Task to carry out – Wherever a line in the records below contains "toolbar", copy that line.

----------------------------------------

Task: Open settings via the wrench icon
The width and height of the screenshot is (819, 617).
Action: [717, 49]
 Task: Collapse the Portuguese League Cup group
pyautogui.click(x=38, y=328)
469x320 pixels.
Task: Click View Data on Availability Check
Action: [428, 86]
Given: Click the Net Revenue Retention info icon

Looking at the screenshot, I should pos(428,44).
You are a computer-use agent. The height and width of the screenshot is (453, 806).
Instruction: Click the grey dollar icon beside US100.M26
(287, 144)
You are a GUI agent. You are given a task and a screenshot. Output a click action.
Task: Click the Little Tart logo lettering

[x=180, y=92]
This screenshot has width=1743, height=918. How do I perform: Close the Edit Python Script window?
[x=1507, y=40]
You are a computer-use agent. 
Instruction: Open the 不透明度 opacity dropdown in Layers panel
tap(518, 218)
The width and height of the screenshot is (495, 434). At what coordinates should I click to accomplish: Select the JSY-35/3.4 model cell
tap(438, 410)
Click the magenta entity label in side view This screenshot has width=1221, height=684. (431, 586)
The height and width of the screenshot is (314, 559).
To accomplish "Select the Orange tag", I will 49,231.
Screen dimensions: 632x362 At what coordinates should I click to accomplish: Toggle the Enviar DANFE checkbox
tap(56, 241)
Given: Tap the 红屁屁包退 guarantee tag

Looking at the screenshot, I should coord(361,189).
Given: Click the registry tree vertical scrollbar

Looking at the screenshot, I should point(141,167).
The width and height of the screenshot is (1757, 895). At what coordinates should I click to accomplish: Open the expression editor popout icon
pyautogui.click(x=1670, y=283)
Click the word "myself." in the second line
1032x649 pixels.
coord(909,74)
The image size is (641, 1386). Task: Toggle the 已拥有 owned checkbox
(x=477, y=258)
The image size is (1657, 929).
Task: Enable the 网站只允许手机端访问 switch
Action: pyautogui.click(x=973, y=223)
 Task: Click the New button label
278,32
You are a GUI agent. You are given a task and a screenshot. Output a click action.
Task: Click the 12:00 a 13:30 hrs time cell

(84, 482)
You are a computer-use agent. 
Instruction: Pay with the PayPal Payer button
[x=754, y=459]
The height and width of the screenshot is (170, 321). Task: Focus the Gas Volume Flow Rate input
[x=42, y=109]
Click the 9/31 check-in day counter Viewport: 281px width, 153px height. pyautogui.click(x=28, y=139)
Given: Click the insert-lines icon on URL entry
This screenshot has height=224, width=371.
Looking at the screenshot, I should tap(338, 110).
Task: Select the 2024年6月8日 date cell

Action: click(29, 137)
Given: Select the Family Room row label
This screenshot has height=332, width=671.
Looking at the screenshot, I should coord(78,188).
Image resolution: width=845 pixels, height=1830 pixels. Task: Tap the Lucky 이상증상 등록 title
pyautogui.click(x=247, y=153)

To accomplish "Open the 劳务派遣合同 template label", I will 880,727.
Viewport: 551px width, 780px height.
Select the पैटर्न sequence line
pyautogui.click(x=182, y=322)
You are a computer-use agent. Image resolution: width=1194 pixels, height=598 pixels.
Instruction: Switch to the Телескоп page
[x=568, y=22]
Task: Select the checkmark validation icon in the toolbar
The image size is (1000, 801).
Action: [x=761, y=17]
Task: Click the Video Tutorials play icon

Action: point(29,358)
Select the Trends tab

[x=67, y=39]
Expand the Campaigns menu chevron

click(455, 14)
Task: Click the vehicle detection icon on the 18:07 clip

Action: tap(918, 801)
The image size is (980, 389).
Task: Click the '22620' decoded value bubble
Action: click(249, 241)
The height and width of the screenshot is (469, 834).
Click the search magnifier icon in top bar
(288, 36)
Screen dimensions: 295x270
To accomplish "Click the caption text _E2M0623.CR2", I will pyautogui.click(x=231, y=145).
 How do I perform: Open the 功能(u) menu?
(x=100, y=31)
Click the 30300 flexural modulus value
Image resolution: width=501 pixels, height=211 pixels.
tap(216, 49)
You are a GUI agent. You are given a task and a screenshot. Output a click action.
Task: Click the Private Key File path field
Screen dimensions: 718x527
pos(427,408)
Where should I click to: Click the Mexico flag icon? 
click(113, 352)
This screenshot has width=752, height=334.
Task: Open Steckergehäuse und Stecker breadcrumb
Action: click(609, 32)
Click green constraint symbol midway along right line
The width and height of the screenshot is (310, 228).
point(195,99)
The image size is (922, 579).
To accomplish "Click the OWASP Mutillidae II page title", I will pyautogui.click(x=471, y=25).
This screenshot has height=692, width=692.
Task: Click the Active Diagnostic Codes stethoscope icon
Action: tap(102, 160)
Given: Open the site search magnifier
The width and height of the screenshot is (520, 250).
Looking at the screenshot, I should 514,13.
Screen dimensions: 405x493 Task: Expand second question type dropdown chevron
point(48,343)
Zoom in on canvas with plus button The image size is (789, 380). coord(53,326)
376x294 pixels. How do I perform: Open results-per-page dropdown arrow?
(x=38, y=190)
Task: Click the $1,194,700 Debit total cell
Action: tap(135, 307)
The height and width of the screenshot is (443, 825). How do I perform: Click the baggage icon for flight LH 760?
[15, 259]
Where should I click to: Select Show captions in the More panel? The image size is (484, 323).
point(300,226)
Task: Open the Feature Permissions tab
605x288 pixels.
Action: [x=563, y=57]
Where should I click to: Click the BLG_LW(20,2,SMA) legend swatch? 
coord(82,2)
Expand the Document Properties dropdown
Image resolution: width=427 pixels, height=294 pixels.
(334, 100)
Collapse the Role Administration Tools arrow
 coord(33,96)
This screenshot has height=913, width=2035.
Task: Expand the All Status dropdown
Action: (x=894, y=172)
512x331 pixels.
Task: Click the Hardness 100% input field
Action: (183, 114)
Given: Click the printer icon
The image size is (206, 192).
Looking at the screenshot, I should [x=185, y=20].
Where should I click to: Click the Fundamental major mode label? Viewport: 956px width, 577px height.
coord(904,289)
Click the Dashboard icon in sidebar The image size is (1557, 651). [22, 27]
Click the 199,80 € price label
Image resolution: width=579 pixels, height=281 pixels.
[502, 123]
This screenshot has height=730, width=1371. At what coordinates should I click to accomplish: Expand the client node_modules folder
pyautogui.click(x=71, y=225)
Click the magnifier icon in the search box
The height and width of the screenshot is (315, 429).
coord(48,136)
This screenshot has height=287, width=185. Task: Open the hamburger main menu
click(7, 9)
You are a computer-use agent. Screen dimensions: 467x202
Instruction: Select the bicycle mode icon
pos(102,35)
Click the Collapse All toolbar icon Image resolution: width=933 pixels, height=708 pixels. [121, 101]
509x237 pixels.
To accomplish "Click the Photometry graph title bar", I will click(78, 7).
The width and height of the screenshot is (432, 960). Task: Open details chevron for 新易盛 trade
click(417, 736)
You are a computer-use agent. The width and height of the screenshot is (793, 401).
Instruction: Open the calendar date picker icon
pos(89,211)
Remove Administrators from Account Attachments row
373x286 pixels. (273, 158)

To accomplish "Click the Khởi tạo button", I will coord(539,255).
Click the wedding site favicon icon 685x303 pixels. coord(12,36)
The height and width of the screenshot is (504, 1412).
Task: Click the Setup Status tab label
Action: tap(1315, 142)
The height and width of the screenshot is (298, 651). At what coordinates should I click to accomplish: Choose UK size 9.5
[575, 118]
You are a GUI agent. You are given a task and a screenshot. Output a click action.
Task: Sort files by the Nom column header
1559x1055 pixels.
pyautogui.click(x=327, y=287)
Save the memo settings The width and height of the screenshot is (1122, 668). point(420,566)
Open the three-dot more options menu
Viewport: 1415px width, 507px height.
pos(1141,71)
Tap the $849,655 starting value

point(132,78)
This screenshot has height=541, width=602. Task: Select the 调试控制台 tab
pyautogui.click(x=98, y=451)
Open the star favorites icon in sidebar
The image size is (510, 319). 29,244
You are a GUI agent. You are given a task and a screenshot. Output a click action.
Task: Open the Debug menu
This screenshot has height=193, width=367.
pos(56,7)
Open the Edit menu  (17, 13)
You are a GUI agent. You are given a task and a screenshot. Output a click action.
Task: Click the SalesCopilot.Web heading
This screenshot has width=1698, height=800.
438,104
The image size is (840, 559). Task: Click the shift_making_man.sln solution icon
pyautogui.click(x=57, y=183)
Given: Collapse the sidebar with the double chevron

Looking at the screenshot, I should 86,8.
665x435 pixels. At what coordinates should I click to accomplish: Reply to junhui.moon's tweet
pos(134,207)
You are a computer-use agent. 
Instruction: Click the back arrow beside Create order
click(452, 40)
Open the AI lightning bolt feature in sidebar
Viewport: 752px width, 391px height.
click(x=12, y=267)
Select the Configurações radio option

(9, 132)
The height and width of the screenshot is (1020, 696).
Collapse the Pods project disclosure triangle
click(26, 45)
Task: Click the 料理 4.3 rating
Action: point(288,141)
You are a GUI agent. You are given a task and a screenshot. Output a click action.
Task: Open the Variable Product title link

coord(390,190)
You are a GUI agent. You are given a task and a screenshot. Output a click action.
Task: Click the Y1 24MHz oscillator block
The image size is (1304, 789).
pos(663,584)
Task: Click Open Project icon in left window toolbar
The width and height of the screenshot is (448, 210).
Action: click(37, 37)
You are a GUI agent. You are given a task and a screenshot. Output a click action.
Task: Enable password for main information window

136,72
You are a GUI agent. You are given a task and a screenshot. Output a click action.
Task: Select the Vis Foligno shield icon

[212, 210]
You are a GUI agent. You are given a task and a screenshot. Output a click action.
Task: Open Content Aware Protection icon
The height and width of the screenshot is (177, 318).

----------------------------------------

Output below –
Task: Select the checkmark validation icon in the toolbar
Click the Collapse All toolbar icon Image resolution: width=933 pixels, height=708 pixels. [121, 101]
Task: Click Open Project icon in left window toolbar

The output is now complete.